They say one person’s trash is another person’s treasure – and that certainly was the case for kids growing up in the 1950s and ’60s when random bits of junk found at the dump could be turned into a racing machine – otherwise known as a billy cart.
A trip to the dump as a kid was an exciting adventure. Dumps weren’t locked up like they are nowadays and you could peruse through the rubbish at your pleasure to find something worthwhile. Usually for children, this meant anything that could be used to create a billy cart.
Finding a paling from the back fence, an apple crate or a couple of pieces of cross timber was like discovering gold – they were the perfect bits of rubbish to create a sturdy billy cart. Then all you’d need is a bolt, to hold the paling together, and some rope to help steer it.
Putting it together was sometimes a family job, with Dad helping to put the parts together before you raced off with friends to find the biggest hill in the area to put it to the test. The aim was to get as much speed as possible, so a lot of thought went into what type of wheels were used – and usually wheels were the hardest thing to come by!

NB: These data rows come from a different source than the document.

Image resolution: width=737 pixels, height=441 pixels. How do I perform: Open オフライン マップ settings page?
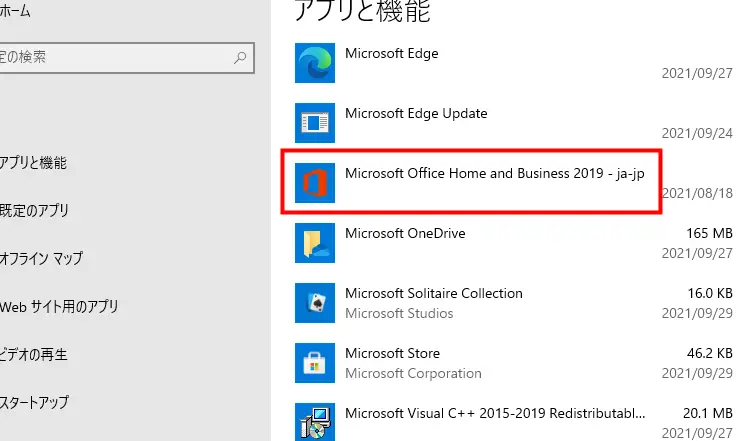click(40, 259)
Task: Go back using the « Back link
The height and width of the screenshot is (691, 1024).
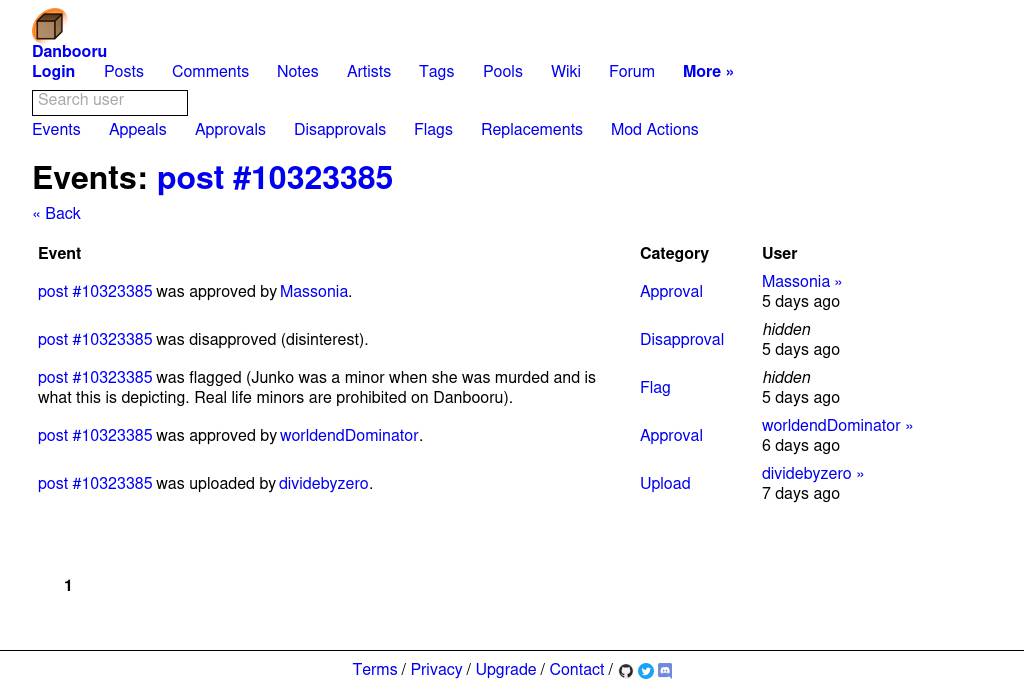Action: pos(57,215)
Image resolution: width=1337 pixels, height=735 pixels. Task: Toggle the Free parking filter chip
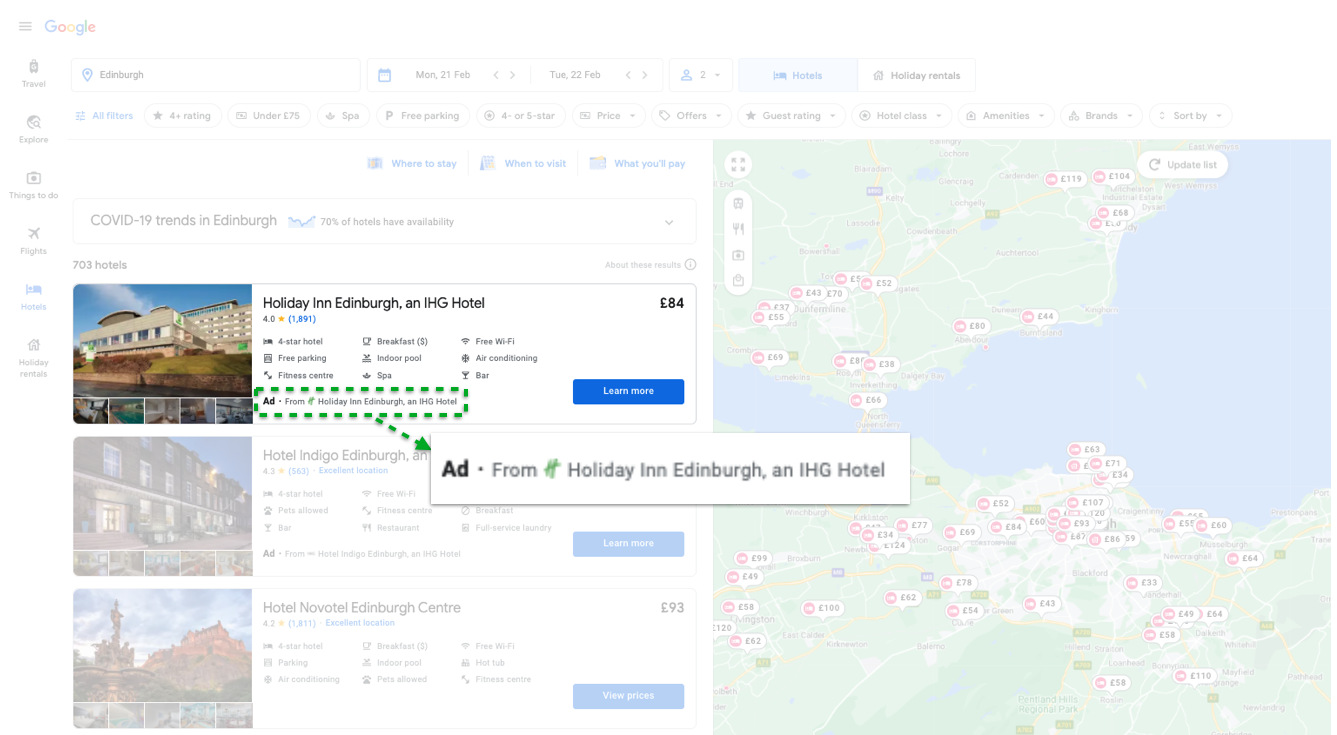click(x=421, y=116)
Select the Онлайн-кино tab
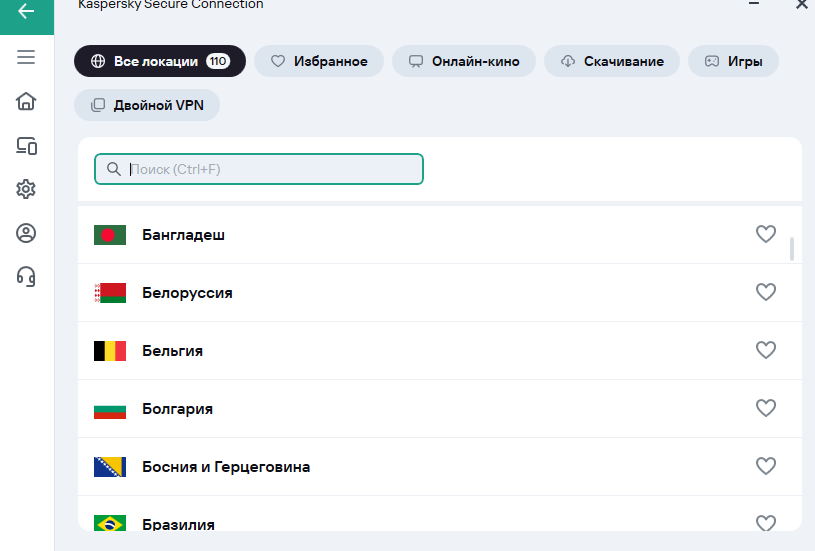This screenshot has height=551, width=815. point(463,61)
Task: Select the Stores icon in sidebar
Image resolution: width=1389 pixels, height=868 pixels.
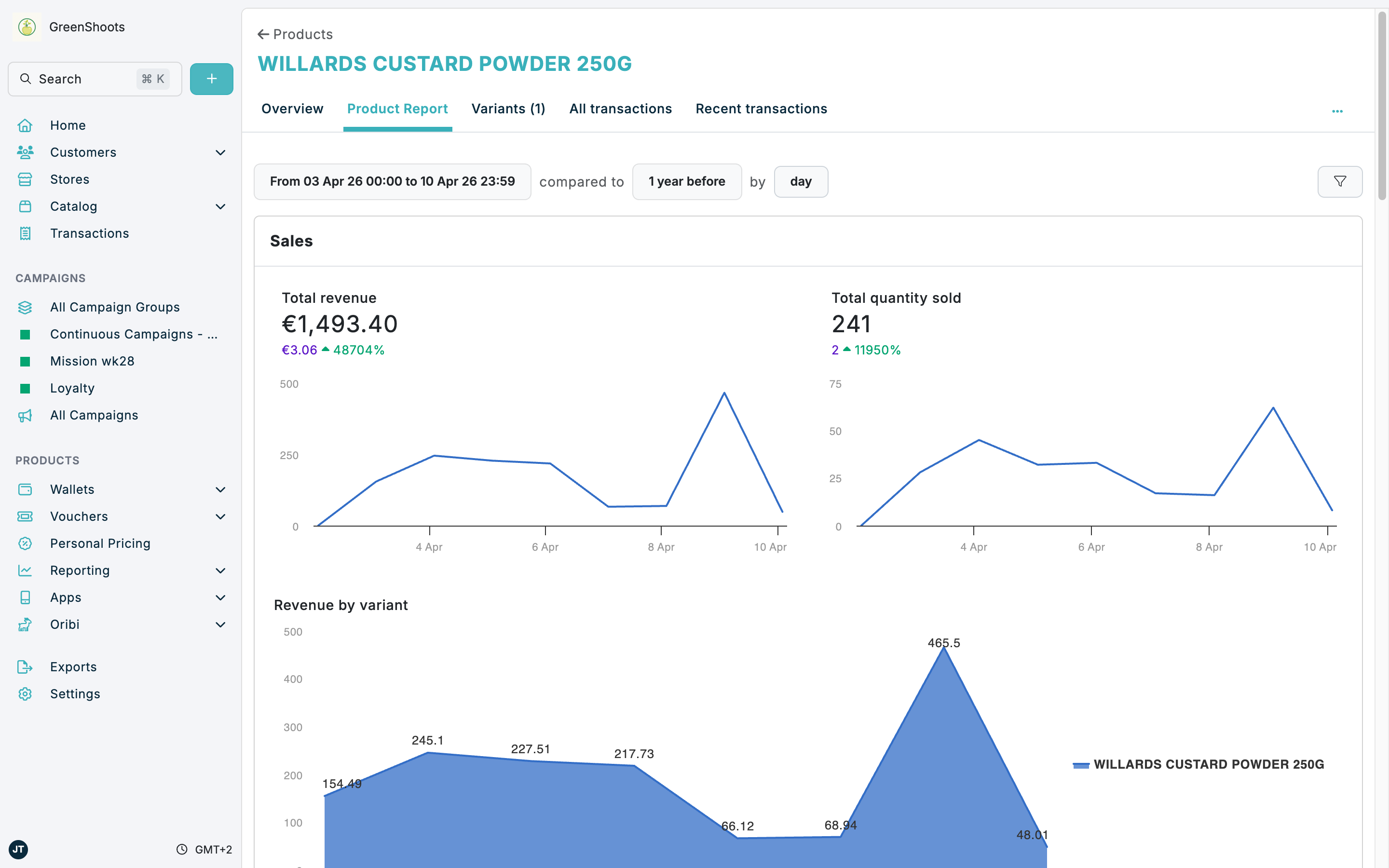Action: (x=25, y=179)
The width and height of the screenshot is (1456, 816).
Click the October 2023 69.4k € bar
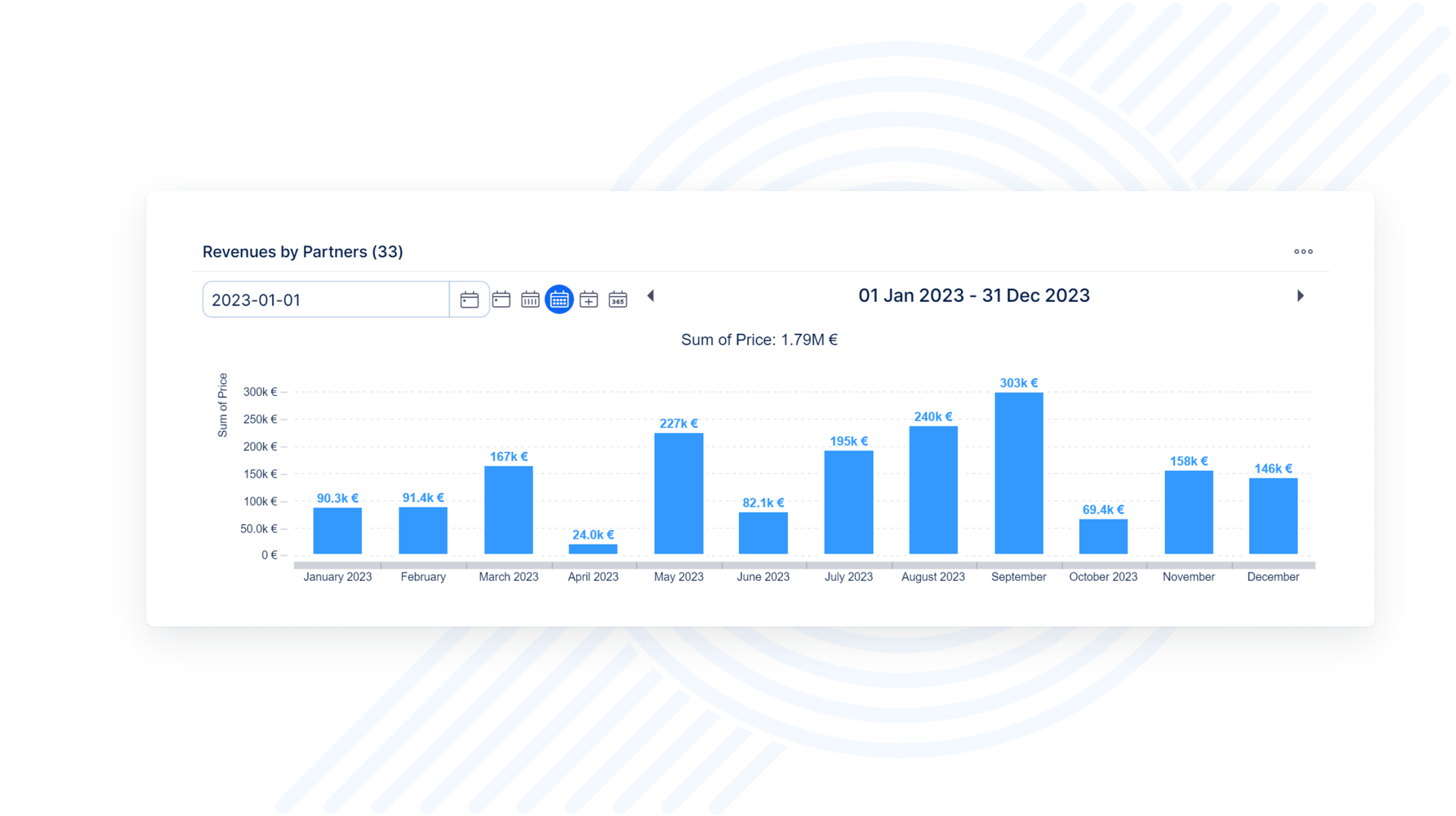click(x=1103, y=536)
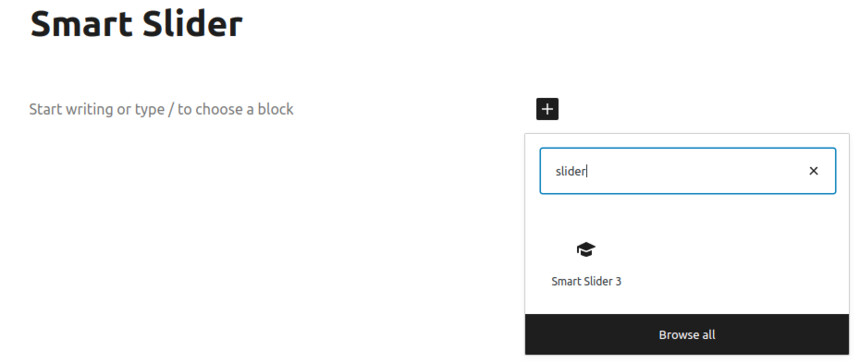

But, once it was all together you felt a sense of pride for building something so incredible out of what other people considered to be trash.
And forget protection, there was no bubble wrap around Baby Boomers, with no brakes, crash helmet or knee or elbow pads. It was scary, but exhilarating. Would you make it down the hill first? Did you have the fastest billy cart? Or was something a little off and you’d take a tumble? That was all a part of the excitement.
If you didn’t have nerves of steel, then you’d likely come last, but for most, speeding down the steepest hill was easy. As kids, you didn’t have a worry in the world. And poor Mum just had to wait by and see what new scratches, bumps and bruises you’d return home with.
It’s a far cry from what the kids of today do to stay entertained. Billy carts have been replaced with video games and playing outside with friends, for many is a dreaded part of the day, instead of an entertaining and fun experience. But, even if children did want to have a go at what their grandparents enjoyed, seeing kids speeding down the hill without any helmet in sight, would leave most parents petrified!
Perhaps it’s better to help the grandsons and granddaughters build a billy cart and use it to cruise down a small hill – which has grass as padding. But, you might have to find a new way to get the pieces together, because scrambling through the dump is certainly a thing of the past!